The Islamic fintech market, for instance, is expected to be worth US$125 billion by 2025, the report said.
The UK is home to most of these fintech companies, with 27 fintechs located in the country. Malaysia follows with 19 companies, and the UAE is next, with about 15 companies.
Islamic banking, which is based on ethical banking principles that comply with Shariah law, is also popular amongst younger Muslims, the report noted.
“[Young Muslims] want banking services that align with their lifestyle and values, without compromising on flexibility or ease of use,”
Miljan Stamenkovic, General Manager MENA at Mambu, explained.
“The Islamic banking industry is only around 40 years old and has already proven to be tremendously successful — a showcase for the ethical banking opportunity. But with younger generations set to account for three quarters of all Islamic banking revenue by 2023, the industry must listen to the demands of these digital natives, both in the Middle East and beyond, if it wants to stay ahead of the curve.”
Young Muslims want Islamic banking that is ethical, and tech-enabled
Millennials comprised a large percentage of Islamic banking customers, the report said. This demographic is both “technologically savvy” and “more globally mobile” than their predecessors, Stamenkovic noted.
Providing tech-enabled Islamic banking solutions is therefore one of the most important ways to address their needs.
The report suggests using technology to understand their behaviour, and provide hyper-personalised services. API integrations, cloud-based digital platforms and mobile banking solutions, could further help Islamic banks and fintechs expand their reach to these potential customers.
Overall, a tech-forward approach would help to achieve strategic objectives including financial inclusion, user experience, and growth, the report said.
Further, 74% of surveyed individuals said that it was important for investments made using their money to be ethical.
Ethical banking has been finding resonance globally, the report said. For instance, new ethical challenger banks and fintechs such as Starling Bank, Spiral, Banca Ética Latinoamericana and TreeCard have made their way into the market. Meanwhile, Dutch ethical bank Triodos announced record lending in Wales in the past year.

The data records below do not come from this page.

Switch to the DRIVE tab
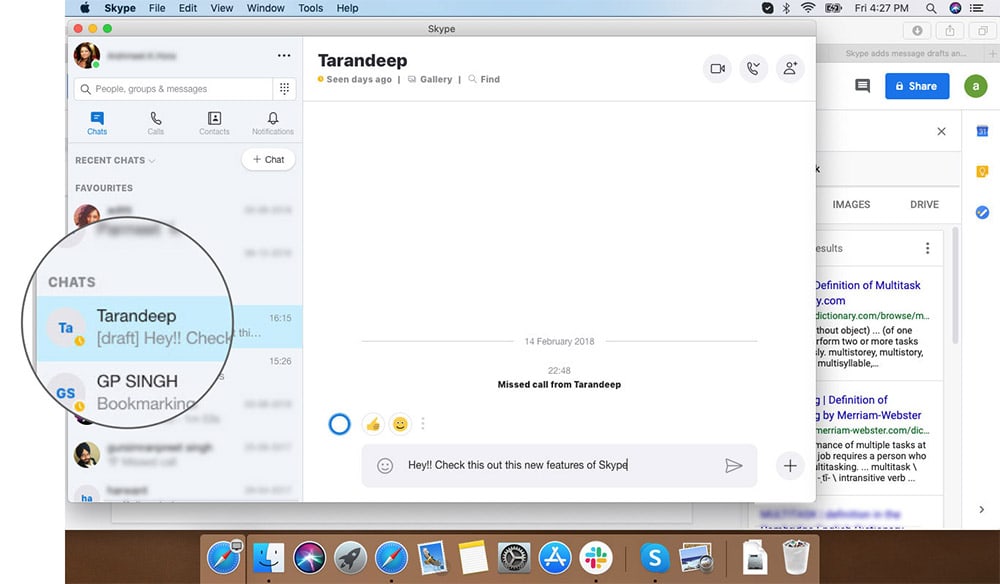 click(x=923, y=204)
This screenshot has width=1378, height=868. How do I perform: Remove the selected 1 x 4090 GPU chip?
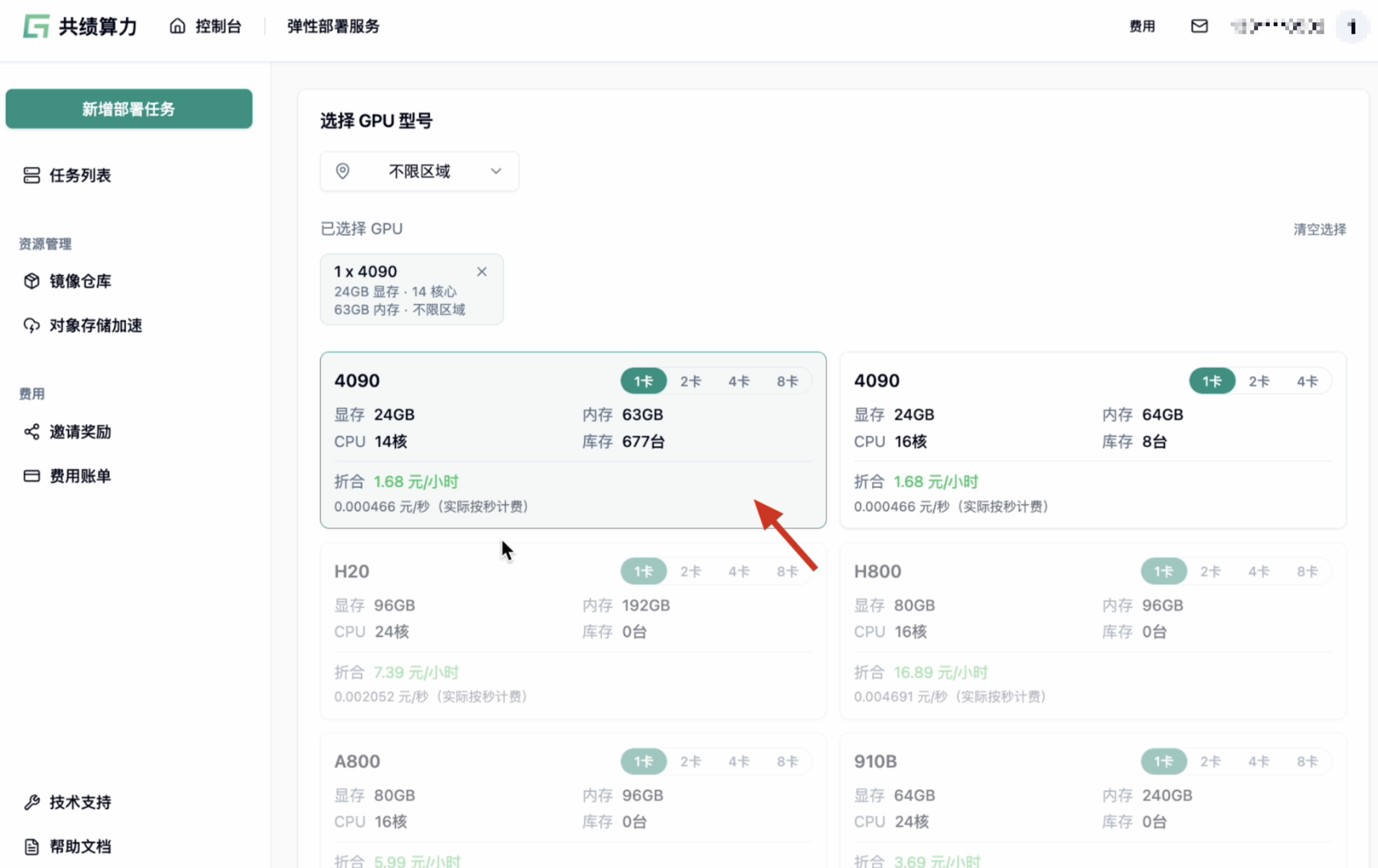[x=482, y=271]
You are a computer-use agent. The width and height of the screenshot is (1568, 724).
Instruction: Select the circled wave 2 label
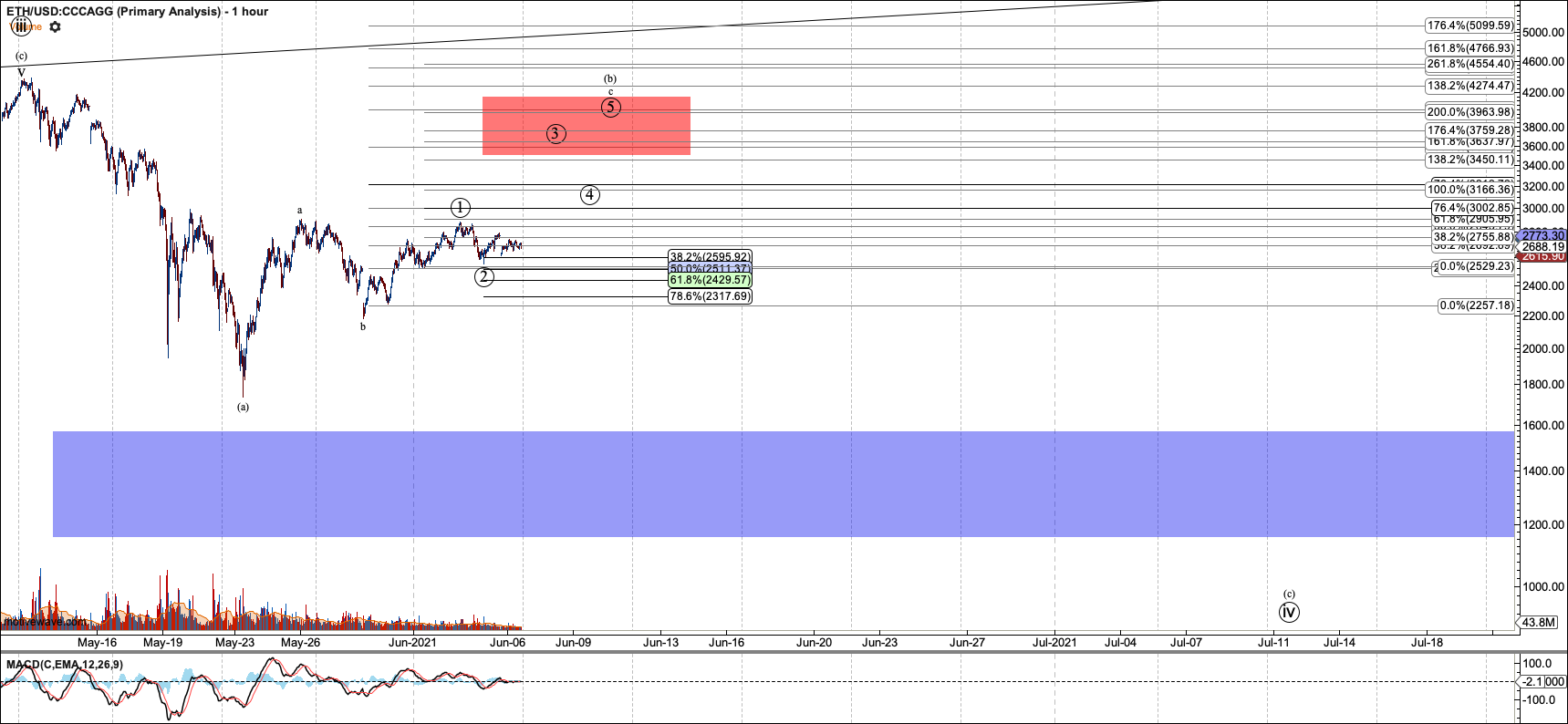point(484,276)
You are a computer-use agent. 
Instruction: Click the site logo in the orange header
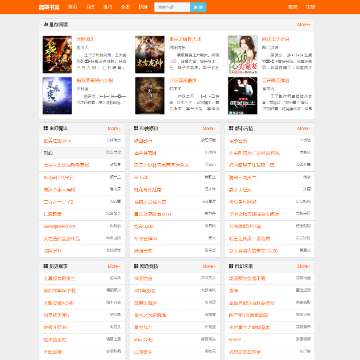pos(49,7)
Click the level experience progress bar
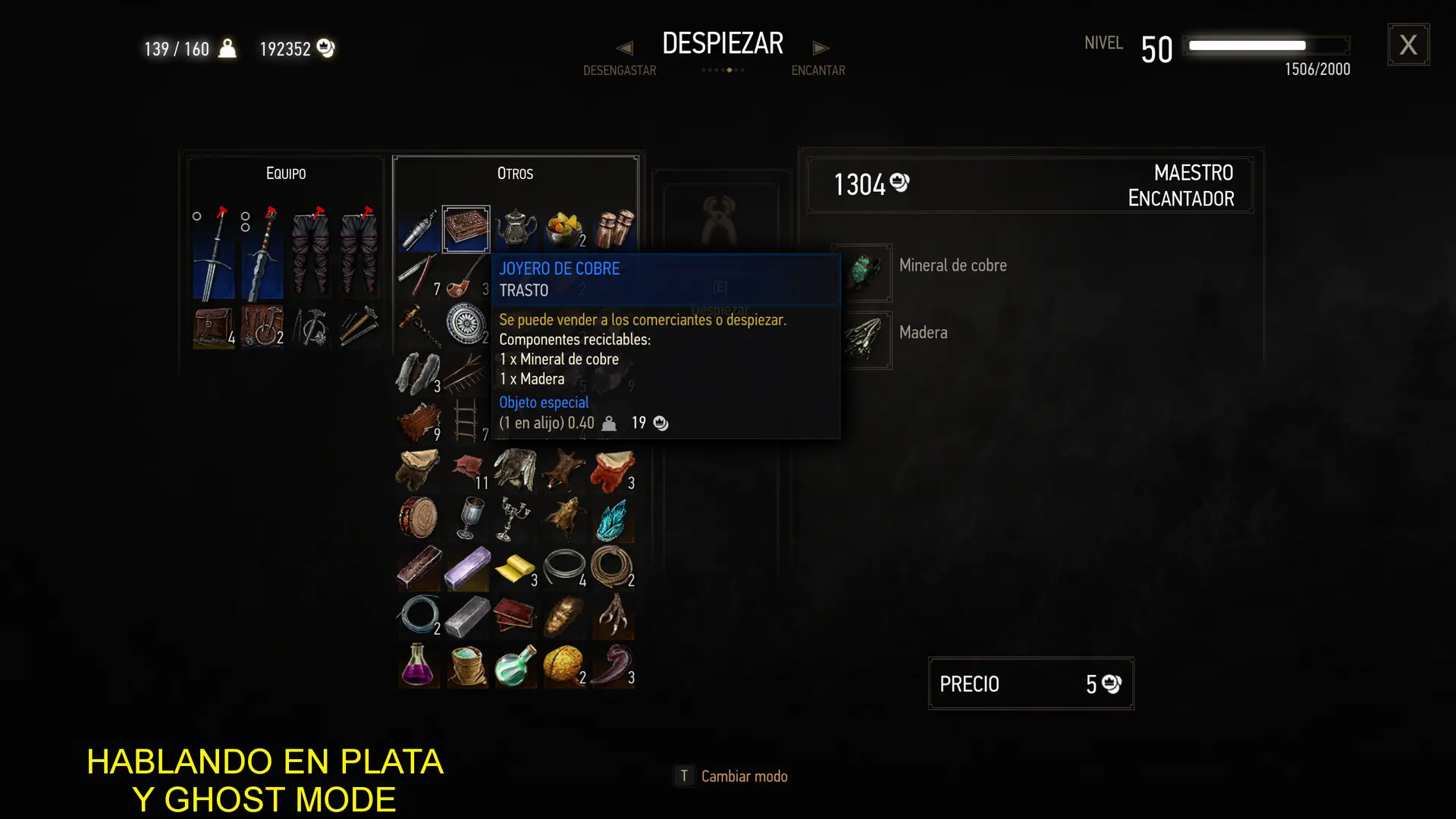The height and width of the screenshot is (819, 1456). [1269, 46]
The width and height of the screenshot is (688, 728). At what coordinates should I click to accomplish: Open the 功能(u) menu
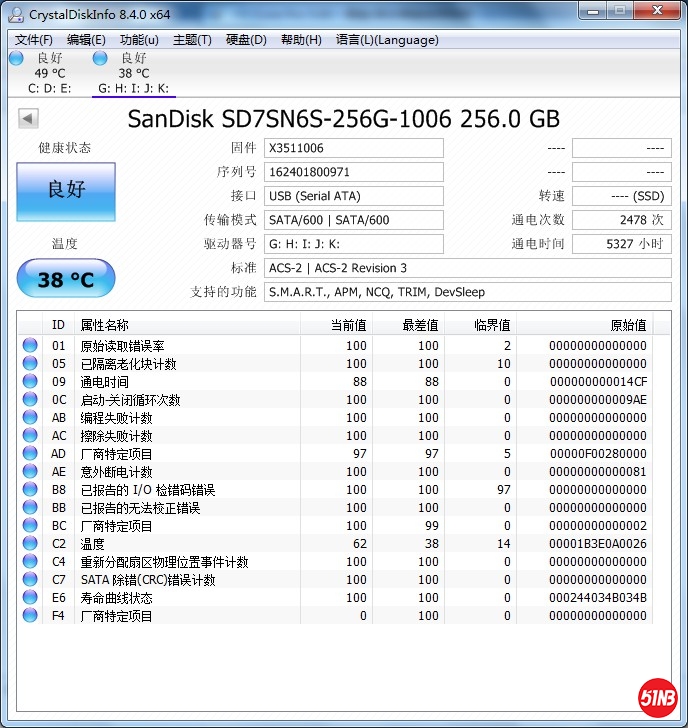pos(139,40)
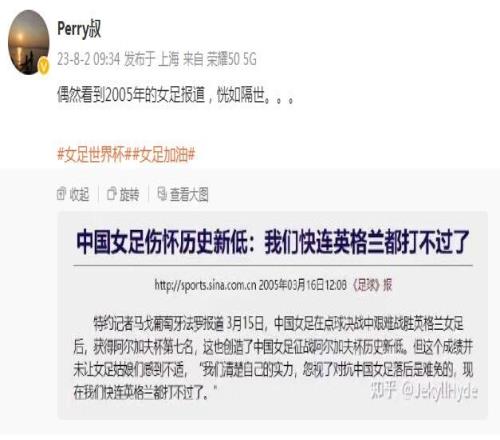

At the same time, over half of the respondents said that it was not important for the entire bank to be Shariah-compliant. They were largely open to investing in ethical portfolios within conventional banks.
This allows banks the flexibility of adding specific Islamic finance products and offerings to an existing portfolio that may not be fully Shariah-compliant, the report suggested.
While technology and ethics were the most important aspects of Islamic banking for young Muslims, there are several barriers of entry that remain to be addressed. In addition, Islamic banking and financial institutions also need to address booming competition within the global banking sector, especially in terms of product offerings and customer experience.
“Islamic finance products need to distinguish themselves from conventional finance in new ways, whether it be through exceptional customer service, or being able to secure finance without seeing someone in person, for example.
All finance offerings need to be commercially viable to work — being legally or ethically sound isn’t enough,”
Shakeel Adli, partner and global head of Islamic finance at international law firm, CMS, said.